The central theme of the poem is typically Wordsworthian: the interactive relationship between the perceiving awareness, “the mind of man,” and nature. In the poet’s view, perception is as much active and creative as passive and receptive. Reality depends upon the quality of the onlooker’s perception, and this changes with time. The poet’s youthful perception of the area around Tintern Abbey was different from that of his mature view. Five years later, his mature perceptions are less passionate and more thoughtful. He no longer sees nature as divorced from the human condition (lines 91-94).

He has developed the ability to see a level of reality beyond sensory impressions—the spirit underlying the myriad forms of nature, which animates and unites perceiver and objects of perception. For example, the description of the Tintern landscape (lines 4-23) is noteworthy for the blurring of distinctions between objects: the orchards that melt into the woods, the farms green to the door, the smoke among the trees—all bespeak a synthesizing, unifying perception.

Central to Wordsworth’s vision are “spots of time” (The Prelude)—profound spiritual experiences that he describes as having a renovating, uplifting, and nourishing virtue. In “Lines Composed a Few Miles Above Tintern Abbey,” worldly cares are twice referred to in terms of heaviness or burdens (lines 39-40, 55). Set against them is the ability of the “serene and blessed mood” to lighten their weight (line 42). More important, these experiences culture joy and harmony in the poet’s awareness, allowing him to “see into the life of things.” This theme is expanded in the extraordinary vision of the one spirit pervading nature and human consciousness in lines 94-103. The poet’s moments of communion with nature endure, independent of inhospitable surroundings. Amid the noise of towns and cities, his spirit would turn to this landscape for regeneration—emphasizing the power of the human spirit to create its own reality.

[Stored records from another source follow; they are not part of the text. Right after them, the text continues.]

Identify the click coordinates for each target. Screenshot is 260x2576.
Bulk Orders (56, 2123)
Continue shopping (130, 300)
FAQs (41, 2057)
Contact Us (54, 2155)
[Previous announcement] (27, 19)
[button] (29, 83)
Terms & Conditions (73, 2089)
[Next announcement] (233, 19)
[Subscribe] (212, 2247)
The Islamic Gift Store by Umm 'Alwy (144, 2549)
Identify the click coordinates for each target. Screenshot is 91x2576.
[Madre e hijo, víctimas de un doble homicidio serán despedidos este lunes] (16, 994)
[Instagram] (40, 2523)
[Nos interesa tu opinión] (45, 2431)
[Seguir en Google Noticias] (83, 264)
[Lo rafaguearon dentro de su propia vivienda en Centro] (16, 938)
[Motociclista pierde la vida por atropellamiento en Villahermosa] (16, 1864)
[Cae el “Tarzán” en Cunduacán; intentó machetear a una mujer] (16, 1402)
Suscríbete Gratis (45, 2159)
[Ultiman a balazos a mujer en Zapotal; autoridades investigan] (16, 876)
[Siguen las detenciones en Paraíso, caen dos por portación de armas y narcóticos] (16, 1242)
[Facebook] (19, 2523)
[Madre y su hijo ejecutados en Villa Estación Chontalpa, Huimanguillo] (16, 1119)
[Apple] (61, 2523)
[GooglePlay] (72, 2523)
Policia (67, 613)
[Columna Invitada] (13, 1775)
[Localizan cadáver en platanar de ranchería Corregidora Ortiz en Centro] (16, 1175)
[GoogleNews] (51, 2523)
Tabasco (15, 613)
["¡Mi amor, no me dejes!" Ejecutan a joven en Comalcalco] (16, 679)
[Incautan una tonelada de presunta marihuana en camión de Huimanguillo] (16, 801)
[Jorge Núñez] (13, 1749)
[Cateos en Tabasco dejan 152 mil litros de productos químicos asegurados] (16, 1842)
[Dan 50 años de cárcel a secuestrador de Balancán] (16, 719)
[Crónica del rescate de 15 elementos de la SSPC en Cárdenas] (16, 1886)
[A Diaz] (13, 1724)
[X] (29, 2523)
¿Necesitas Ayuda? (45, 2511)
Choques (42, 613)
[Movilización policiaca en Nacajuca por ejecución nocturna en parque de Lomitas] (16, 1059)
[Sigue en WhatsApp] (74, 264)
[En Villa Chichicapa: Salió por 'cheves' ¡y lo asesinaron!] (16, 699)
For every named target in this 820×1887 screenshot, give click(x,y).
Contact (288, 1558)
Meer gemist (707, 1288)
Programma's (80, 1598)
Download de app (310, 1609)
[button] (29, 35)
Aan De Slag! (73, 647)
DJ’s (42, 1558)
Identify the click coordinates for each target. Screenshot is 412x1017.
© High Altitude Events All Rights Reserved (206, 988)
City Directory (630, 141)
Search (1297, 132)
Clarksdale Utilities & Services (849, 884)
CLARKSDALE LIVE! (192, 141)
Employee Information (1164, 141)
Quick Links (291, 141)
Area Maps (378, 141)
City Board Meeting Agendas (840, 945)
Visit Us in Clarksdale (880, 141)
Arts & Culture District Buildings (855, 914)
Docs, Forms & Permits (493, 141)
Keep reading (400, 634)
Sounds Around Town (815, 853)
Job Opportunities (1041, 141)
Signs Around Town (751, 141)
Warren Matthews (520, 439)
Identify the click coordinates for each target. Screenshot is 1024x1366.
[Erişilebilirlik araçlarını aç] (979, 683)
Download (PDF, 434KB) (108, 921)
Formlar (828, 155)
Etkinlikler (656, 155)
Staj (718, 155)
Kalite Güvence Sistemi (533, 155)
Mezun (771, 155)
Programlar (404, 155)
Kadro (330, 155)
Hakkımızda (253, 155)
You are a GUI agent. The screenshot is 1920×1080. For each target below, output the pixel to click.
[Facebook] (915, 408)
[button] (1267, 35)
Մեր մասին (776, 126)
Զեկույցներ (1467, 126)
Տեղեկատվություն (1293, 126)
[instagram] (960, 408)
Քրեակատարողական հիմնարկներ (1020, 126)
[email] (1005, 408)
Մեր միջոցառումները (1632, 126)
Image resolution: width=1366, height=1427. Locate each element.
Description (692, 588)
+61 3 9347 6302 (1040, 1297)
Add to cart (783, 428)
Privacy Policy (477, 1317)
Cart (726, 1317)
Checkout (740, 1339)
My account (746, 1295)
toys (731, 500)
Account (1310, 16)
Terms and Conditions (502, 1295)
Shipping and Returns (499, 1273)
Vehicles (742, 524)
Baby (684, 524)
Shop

Yet a tension runs through the poem that pulls against this affirmative theme. In Dorothy’s “wild eyes,” he recaptures his youthful passion, but one senses an underlying yearning for “what [the poet] was once”—and is no longer. Similarly, he prays that her memories will render her mind “a mansion for all lovely forms” in her later years, but he is preoccupied with the pain and grief she may suffer. He anticipates separation from her and his consequent inability to “catch from [her] wild eyes these gleams of past existence.” Such thoughts reveal a deep anxiety about the passing of time and the decline and loss it may bring.

Many readers identify a lack of conviction behind Wordsworth’s protest (lines 86-89) that he does not mourn the passing of the “dizzy raptures” of his youth and note a wistfulness in his references to that time being past (lines 84-86). In his assertion that maturity brings “Abundant recompence,” he seems to be trying to convince himself that the gain is worth the loss. In this respect, this poem invites comparison with “Ode: Intimations of Immortality” (published in 1807). The “Ode” was inspired by Wordsworth’s “sense of the indomitableness of the spirit within me” (annotation by Wordsworth, compiled in 1843 by Isabella Fenwick) yet at the same time is an elegy to the “visionary gleam” of his youthful perception of nature.